╭──

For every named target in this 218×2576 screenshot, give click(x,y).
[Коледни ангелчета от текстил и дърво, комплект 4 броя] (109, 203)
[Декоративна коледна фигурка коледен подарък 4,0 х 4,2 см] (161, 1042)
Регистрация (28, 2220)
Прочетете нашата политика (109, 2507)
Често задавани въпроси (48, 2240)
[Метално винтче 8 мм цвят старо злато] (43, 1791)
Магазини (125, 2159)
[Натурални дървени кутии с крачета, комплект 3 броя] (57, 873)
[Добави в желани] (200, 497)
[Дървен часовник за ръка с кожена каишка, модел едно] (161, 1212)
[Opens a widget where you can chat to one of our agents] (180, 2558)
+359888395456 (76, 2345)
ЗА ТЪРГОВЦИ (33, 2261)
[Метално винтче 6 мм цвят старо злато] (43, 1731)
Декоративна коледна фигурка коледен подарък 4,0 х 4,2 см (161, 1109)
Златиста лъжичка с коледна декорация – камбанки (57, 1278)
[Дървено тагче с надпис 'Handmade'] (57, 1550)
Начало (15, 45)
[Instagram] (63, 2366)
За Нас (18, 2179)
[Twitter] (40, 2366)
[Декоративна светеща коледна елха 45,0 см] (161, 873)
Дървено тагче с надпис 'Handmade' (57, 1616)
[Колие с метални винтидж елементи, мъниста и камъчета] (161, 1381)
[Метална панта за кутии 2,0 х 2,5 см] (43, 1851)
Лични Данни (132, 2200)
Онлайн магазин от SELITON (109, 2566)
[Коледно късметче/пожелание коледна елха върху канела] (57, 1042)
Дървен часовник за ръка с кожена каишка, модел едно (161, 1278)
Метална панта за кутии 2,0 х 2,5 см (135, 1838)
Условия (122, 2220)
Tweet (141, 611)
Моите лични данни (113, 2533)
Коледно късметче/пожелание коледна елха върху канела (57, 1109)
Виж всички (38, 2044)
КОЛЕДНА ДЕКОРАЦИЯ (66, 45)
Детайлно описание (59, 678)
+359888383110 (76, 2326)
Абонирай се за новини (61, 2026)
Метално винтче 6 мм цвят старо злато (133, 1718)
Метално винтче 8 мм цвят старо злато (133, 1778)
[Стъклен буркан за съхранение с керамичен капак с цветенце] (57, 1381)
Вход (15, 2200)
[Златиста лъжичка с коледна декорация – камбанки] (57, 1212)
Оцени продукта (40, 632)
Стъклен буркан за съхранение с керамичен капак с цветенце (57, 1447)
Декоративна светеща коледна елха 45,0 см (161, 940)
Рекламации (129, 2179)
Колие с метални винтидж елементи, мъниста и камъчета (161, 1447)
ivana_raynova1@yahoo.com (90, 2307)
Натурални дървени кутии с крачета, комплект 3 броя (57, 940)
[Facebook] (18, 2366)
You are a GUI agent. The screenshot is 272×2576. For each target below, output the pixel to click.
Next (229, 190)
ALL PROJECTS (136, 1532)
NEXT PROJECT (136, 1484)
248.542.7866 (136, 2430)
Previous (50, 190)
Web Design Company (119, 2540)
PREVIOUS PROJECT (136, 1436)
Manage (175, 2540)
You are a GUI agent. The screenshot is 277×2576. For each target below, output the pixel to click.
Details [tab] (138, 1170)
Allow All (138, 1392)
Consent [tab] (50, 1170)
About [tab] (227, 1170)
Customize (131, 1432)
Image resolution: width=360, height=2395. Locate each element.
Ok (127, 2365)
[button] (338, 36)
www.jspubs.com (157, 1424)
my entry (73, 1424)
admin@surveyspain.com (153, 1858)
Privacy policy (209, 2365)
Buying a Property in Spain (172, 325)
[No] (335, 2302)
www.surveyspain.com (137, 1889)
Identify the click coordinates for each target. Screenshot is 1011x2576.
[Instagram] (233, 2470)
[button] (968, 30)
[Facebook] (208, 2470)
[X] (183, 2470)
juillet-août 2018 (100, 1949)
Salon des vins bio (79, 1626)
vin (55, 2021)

╰──

- _WORK INSTRUCTIONS_
The whole listing above, line by line, is to be retyped exactly.

- _WRITTEN ANSWER_
For every named target in this 218×2576 screenshot, give click(x,y).
[Коледни ангелчета от текстил и дърво, комплект 4 броя] (109, 203)
[Декоративна коледна фигурка коледен подарък 4,0 х 4,2 см] (161, 1042)
Регистрация (28, 2220)
Прочетете нашата политика (109, 2507)
Често задавани въпроси (48, 2240)
[Метално винтче 8 мм цвят старо злато] (43, 1791)
Магазини (125, 2159)
[Натурални дървени кутии с крачета, комплект 3 броя] (57, 873)
[Добави в желани] (200, 497)
[Дървен часовник за ръка с кожена каишка, модел едно] (161, 1212)
[Opens a widget where you can chat to one of our agents] (180, 2558)
+359888395456 (76, 2345)
ЗА ТЪРГОВЦИ (33, 2261)
[Метално винтче 6 мм цвят старо злато] (43, 1731)
Декоративна коледна фигурка коледен подарък 4,0 х 4,2 см (161, 1109)
Златиста лъжичка с коледна декорация – камбанки (57, 1278)
[Дървено тагче с надпис 'Handmade'] (57, 1550)
Начало (15, 45)
[Instagram] (63, 2366)
За Нас (18, 2179)
[Twitter] (40, 2366)
[Декоративна светеща коледна елха 45,0 см] (161, 873)
Дървено тагче с надпис 'Handmade' (57, 1616)
[Колие с метални винтидж елементи, мъниста и камъчета] (161, 1381)
[Метална панта за кутии 2,0 х 2,5 см] (43, 1851)
Лични Данни (132, 2200)
Онлайн магазин от SELITON (109, 2566)
[Коледно късметче/пожелание коледна елха върху канела] (57, 1042)
Дървен часовник за ръка с кожена каишка, модел едно (161, 1278)
Метална панта за кутии 2,0 х 2,5 см (135, 1838)
Условия (122, 2220)
Tweet (141, 611)
Моите лични данни (113, 2533)
Коледно късметче/пожелание коледна елха върху канела (57, 1109)
Виж всички (38, 2044)
КОЛЕДНА ДЕКОРАЦИЯ (66, 45)
Детайлно описание (59, 678)
+359888383110 (76, 2326)
Абонирай се за новини (61, 2026)
Метално винтче 6 мм цвят старо злато (133, 1718)
Метално винтче 8 мм цвят старо злато (133, 1778)
[Стъклен буркан за съхранение с керамичен капак с цветенце] (57, 1381)
Вход (15, 2200)
[Златиста лъжичка с коледна декорация – камбанки] (57, 1212)
Оцени продукта (40, 632)
Стъклен буркан за съхранение с керамичен капак с цветенце (57, 1447)
Декоративна светеща коледна елха 45,0 см (161, 940)
Рекламации (129, 2179)
Колие с метални винтидж елементи, мъниста и камъчета (161, 1447)
ivana_raynova1@yahoo.com (90, 2307)
Натурални дървени кутии с крачета, комплект 3 броя (57, 940)
[Facebook] (18, 2366)
You are a GUI agent. The screenshot is 272×2576. For each target below, output the pixel to click.
Next (229, 190)
ALL PROJECTS (136, 1532)
NEXT PROJECT (136, 1484)
248.542.7866 (136, 2430)
Previous (50, 190)
Web Design Company (119, 2540)
PREVIOUS PROJECT (136, 1436)
Manage (175, 2540)
You are a GUI agent. The screenshot is 277×2576. For each target below, output the pixel to click.
Details [tab] (138, 1170)
Allow All (138, 1392)
Consent [tab] (50, 1170)
About [tab] (227, 1170)
Customize (131, 1432)
Image resolution: width=360, height=2395. Locate each element.
Ok (127, 2365)
[button] (338, 36)
www.jspubs.com (157, 1424)
my entry (73, 1424)
admin@surveyspain.com (153, 1858)
Privacy policy (209, 2365)
Buying a Property in Spain (172, 325)
[No] (335, 2302)
www.surveyspain.com (137, 1889)
Identify the click coordinates for each target. Screenshot is 1011x2576.
[Instagram] (233, 2470)
[button] (968, 30)
[Facebook] (208, 2470)
[X] (183, 2470)
juillet-août 2018 (100, 1949)
Salon des vins bio (79, 1626)
vin (55, 2021)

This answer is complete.